Trigonometry Obscurity: Solving Triangle ABC

[xenogizmo]

Hey everyone,
I was looking over some old pre-calculus exams and I found this rather obscure looking question.. It's about trigonometry.

You're given a triangle ABC, and the legs are a (BC),b (AC), c (AB).
You're given the lenghts of a=5, b-8, and the angle C between them is 140.

The question is, what's the length of the leg "c" and what are the other 2 degrees?

Is that even possible??
Thx,
--Xeno

 

[devious_]

Are you familiar with the sine and cosine rules?

 

[xenogizmo]

Of course I am!
But they can only be applied to a triangle with a right angle, and I tried to divide this triangle to 2 with right angles but it just didnt seem to work out.. Any ideas?

 

[Hurkyl]

devious is referring to the law of sines and the law of cosines...
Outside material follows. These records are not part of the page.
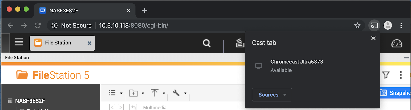Image resolution: width=411 pixels, height=110 pixels.
Task: Bookmark this page with the star icon
Action: click(x=357, y=26)
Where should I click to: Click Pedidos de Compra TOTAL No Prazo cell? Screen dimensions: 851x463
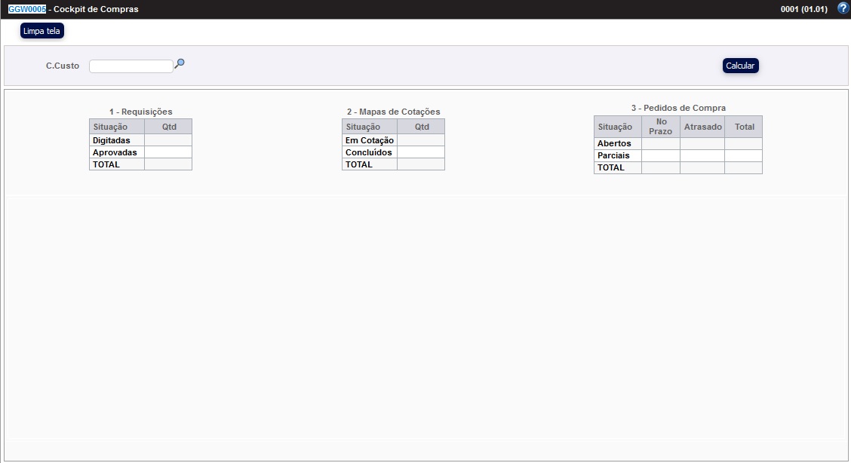[660, 167]
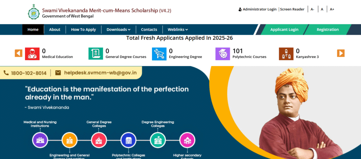Screen dimensions: 361x159
Task: Click the green General Degree Courses icon
Action: point(96,54)
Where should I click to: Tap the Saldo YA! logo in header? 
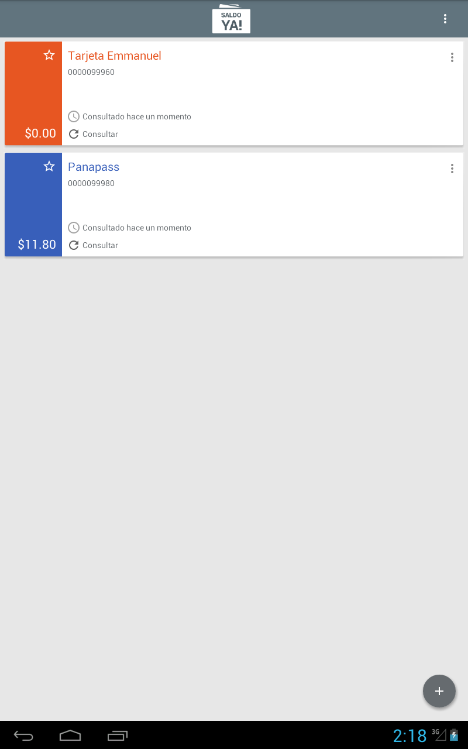coord(231,19)
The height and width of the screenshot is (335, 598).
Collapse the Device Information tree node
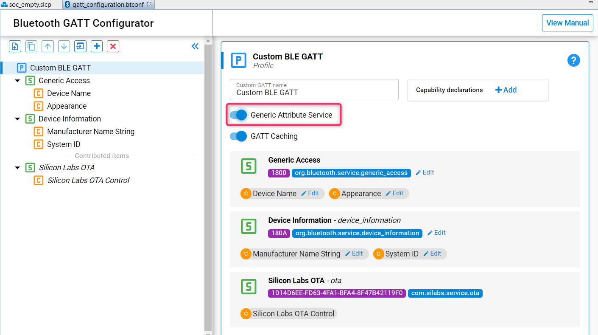tap(17, 119)

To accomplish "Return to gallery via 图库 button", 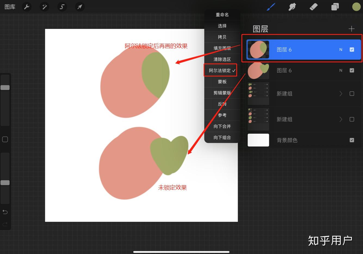I will [x=10, y=7].
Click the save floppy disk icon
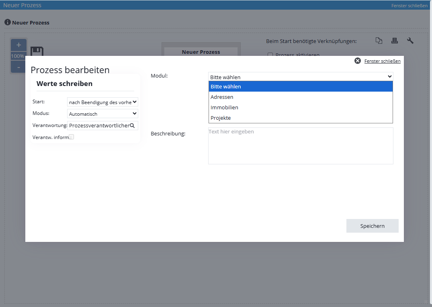Screen dimensions: 432x307 click(x=37, y=51)
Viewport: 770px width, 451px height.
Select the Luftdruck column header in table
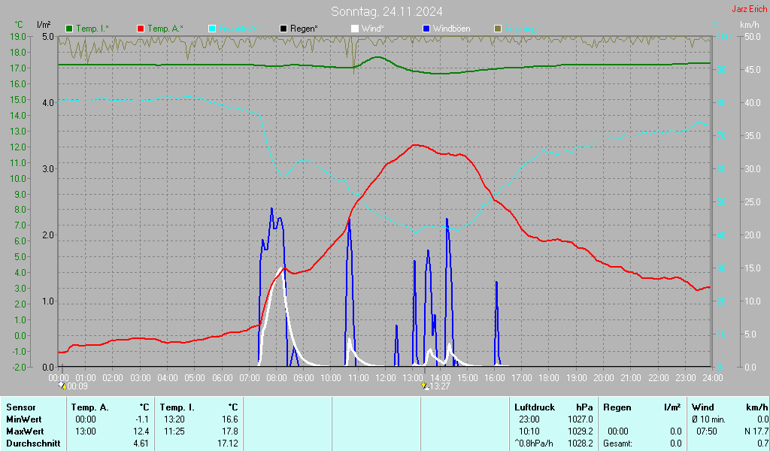(534, 407)
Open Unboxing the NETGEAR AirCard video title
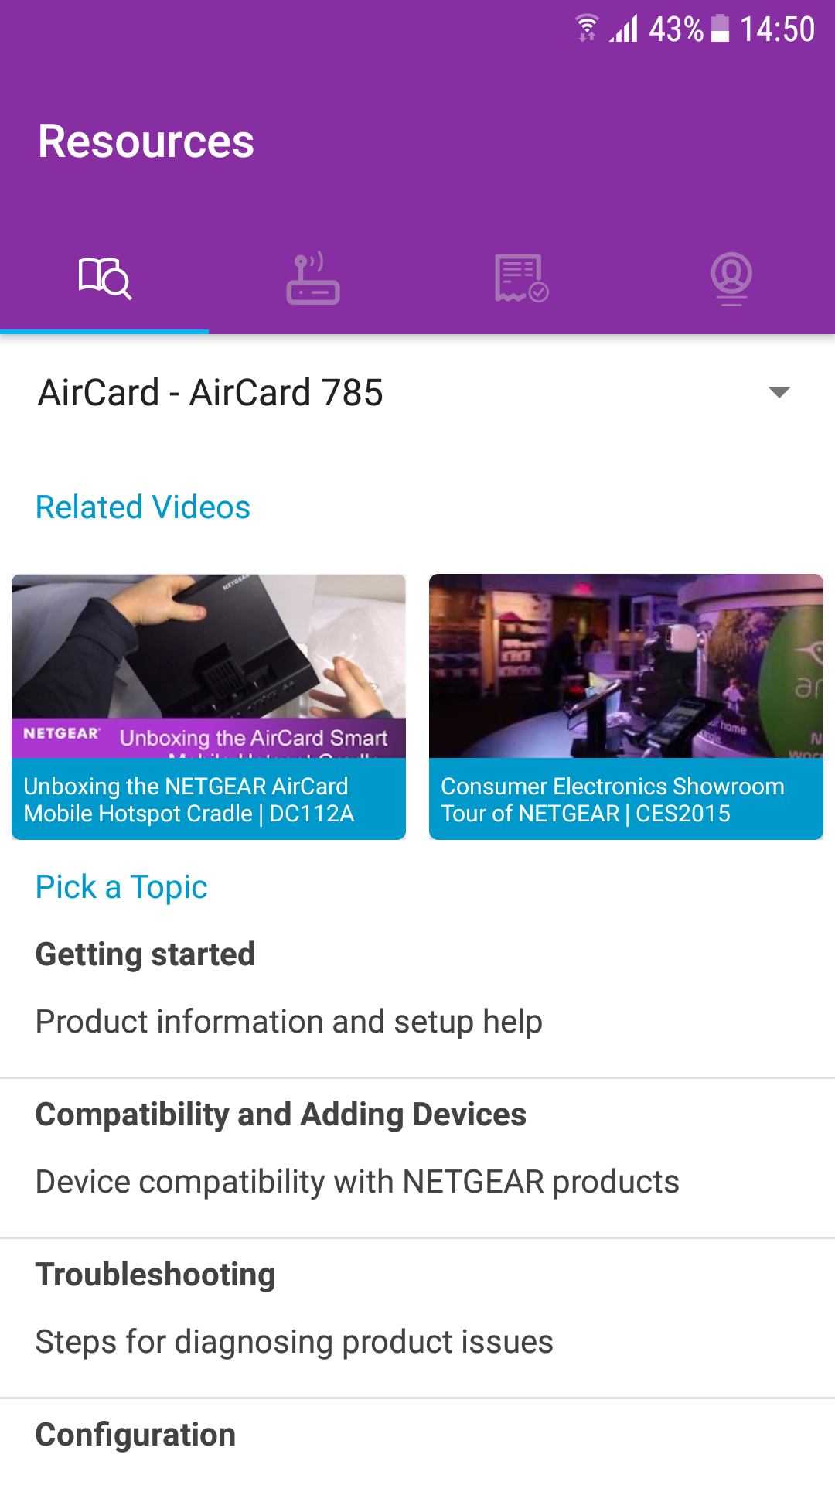Screen dimensions: 835x1485 (189, 800)
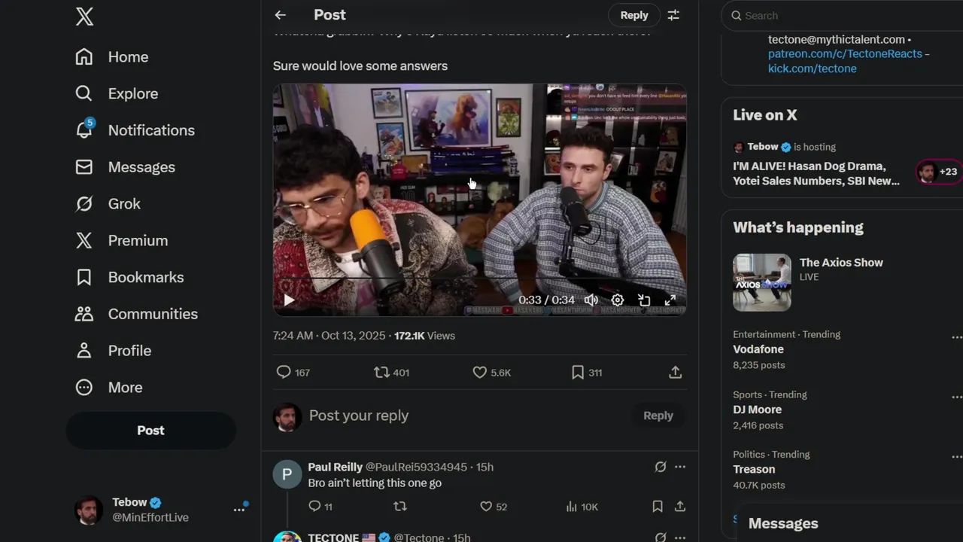Bookmark the post with 311 saves
The width and height of the screenshot is (963, 542).
click(578, 373)
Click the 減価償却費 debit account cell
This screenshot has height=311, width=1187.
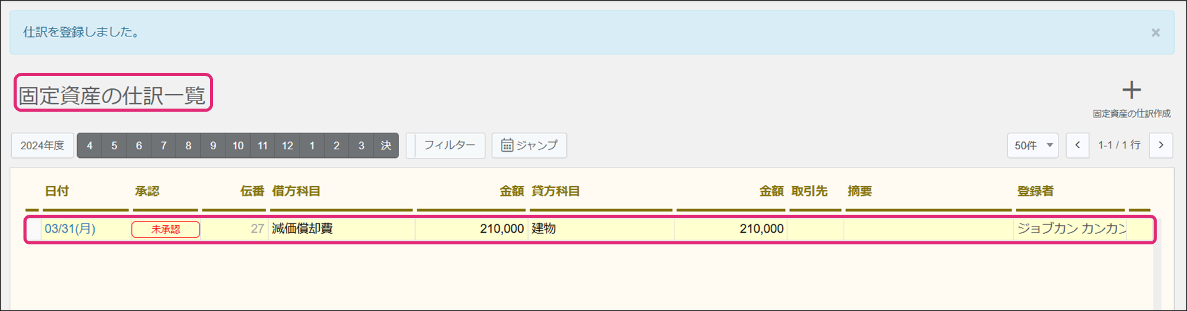pyautogui.click(x=342, y=229)
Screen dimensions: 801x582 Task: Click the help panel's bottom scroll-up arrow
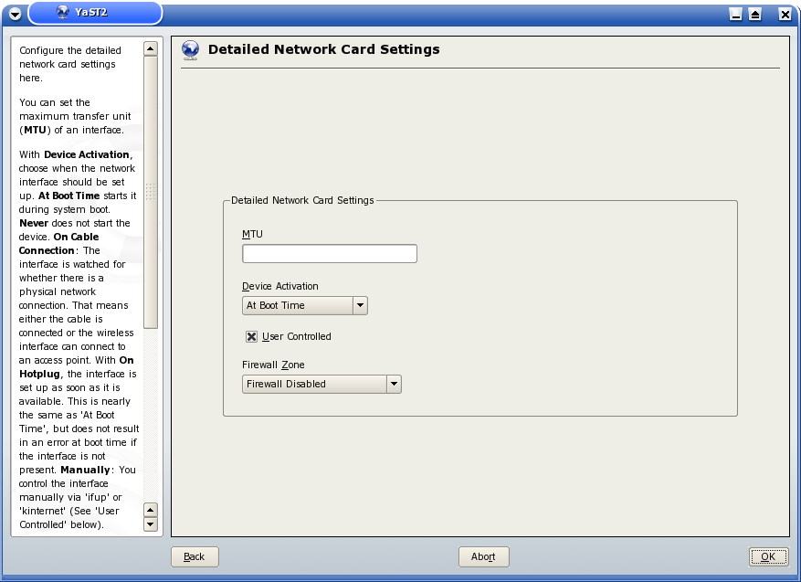(x=151, y=510)
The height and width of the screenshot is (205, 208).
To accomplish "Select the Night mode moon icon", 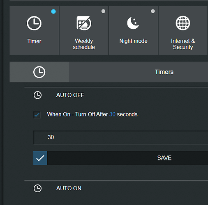I will 133,23.
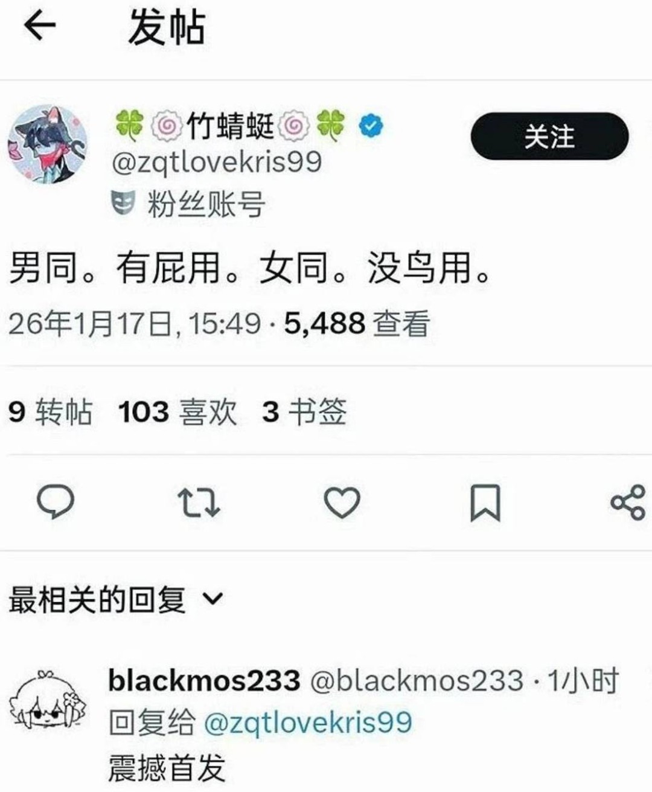Open the 5,488 查看 view count

coord(357,324)
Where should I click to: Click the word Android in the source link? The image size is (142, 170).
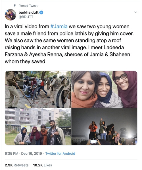pos(69,153)
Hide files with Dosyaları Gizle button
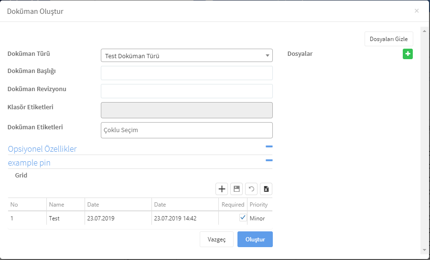The image size is (430, 260). pyautogui.click(x=388, y=39)
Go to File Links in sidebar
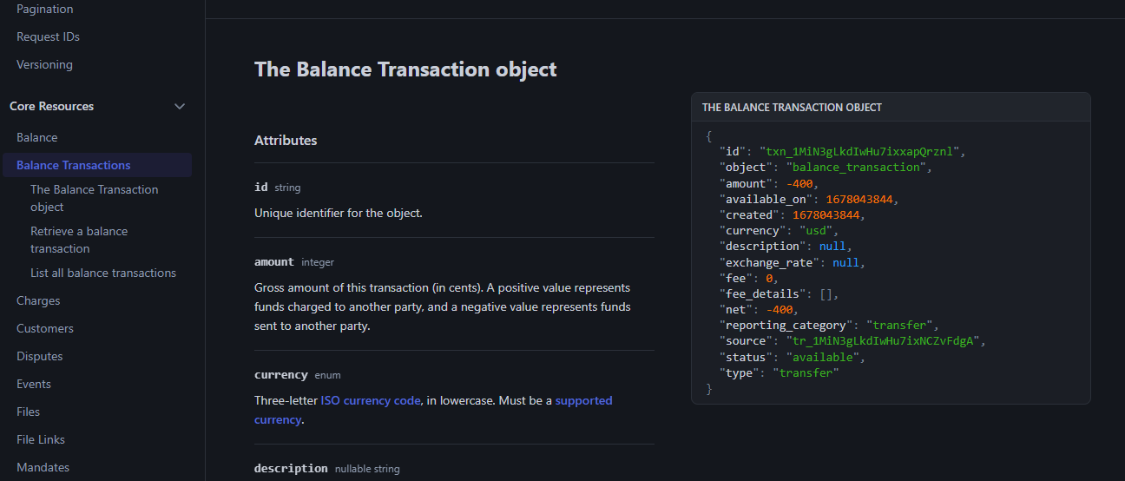This screenshot has width=1125, height=481. pos(41,440)
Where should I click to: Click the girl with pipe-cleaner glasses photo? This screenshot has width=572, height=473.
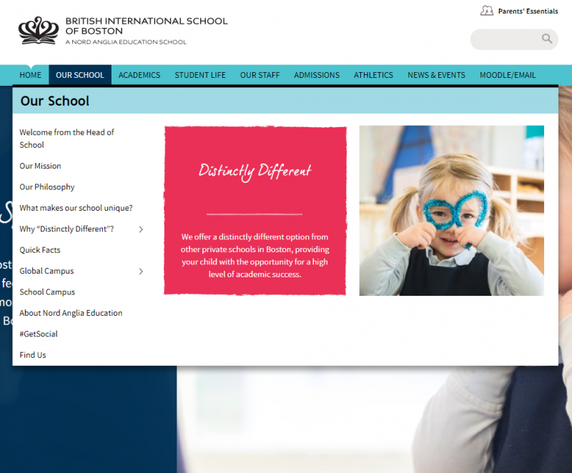tap(450, 210)
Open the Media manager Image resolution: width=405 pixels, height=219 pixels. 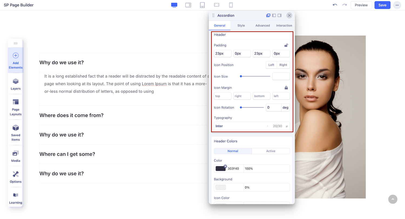(x=16, y=156)
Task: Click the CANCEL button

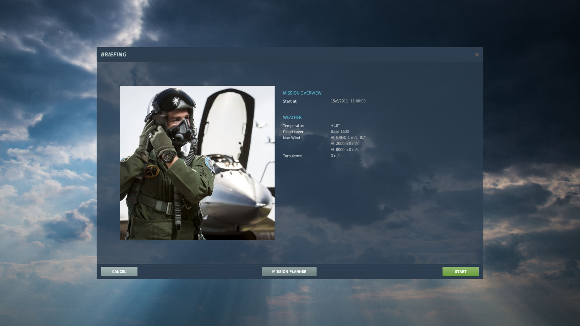Action: [119, 271]
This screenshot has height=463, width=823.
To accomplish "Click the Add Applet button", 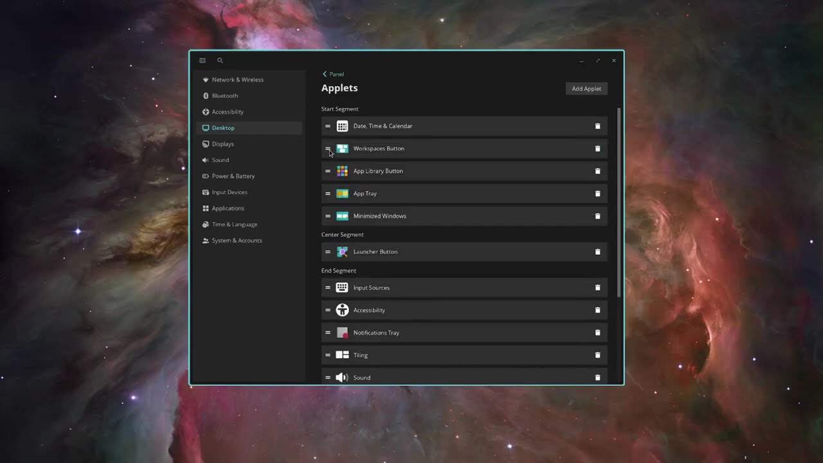I will click(586, 89).
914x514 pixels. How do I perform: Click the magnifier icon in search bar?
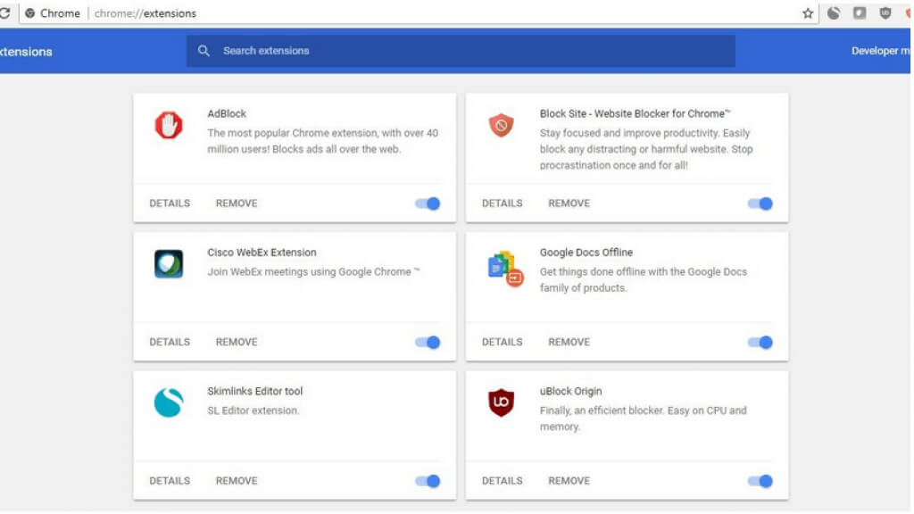coord(204,51)
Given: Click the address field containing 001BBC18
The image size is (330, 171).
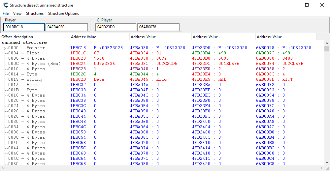Looking at the screenshot, I should click(x=24, y=27).
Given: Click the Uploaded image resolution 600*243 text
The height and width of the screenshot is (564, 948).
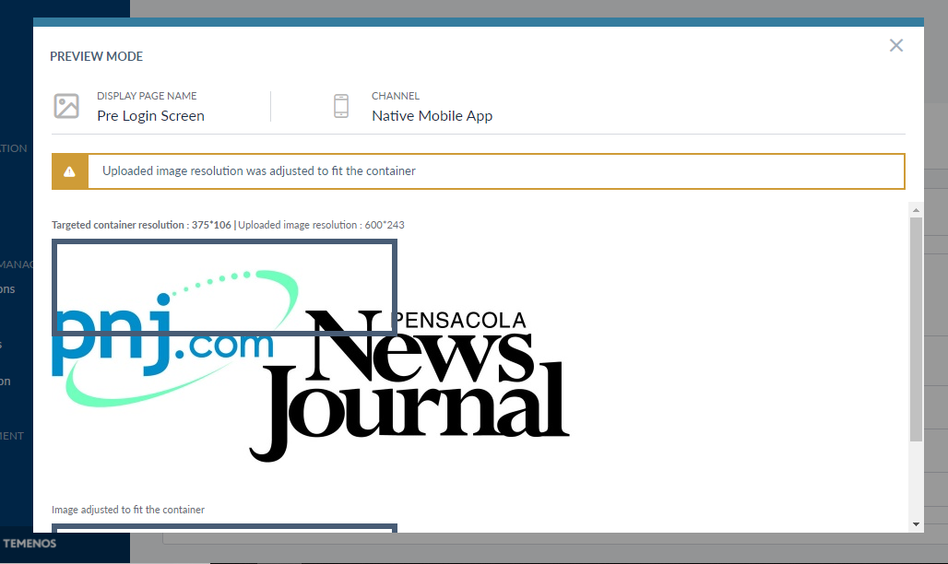Looking at the screenshot, I should pos(321,225).
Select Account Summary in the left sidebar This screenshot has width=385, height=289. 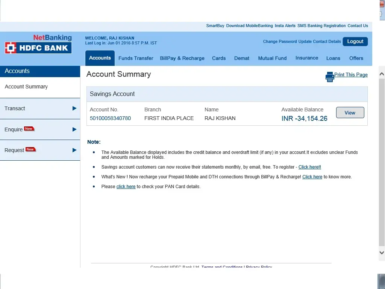(x=26, y=87)
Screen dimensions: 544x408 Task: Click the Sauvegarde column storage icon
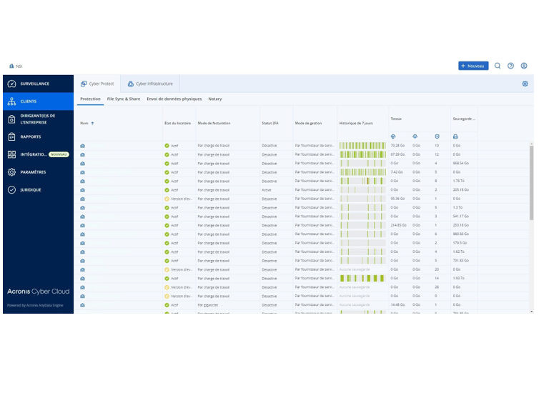click(x=455, y=136)
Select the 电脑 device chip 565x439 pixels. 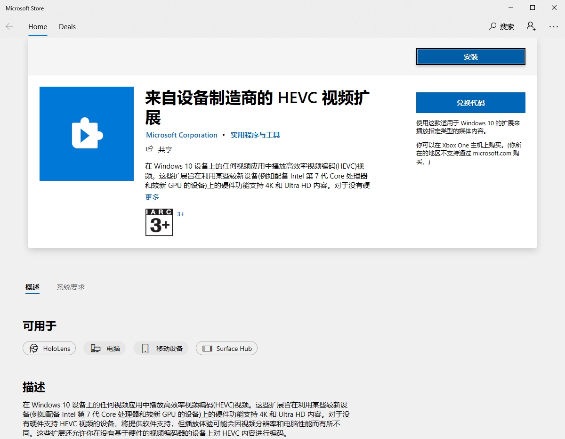(x=105, y=349)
Given any triangle with sides A, B, and C with angles $\alpha, \beta, \gamma$ (with A opposite $\alpha$, etc):


The law of sines:
$$\frac{\sin \alpha}{A} = \frac{\sin \beta}{B} = \frac{\sin \gamma}{C}$$

The law of cosines:
$$C^2 = A^2 + B^2 - 2AB\cos \gamma$$

(and, of course, similar formulae for the other choices of angle)

 

[Alkatran]

Notice that since cos(90) = 0, the law of cosine turns into pythagoras' (sp?) theorem with right triangles. That's the rule I assume you were talking about.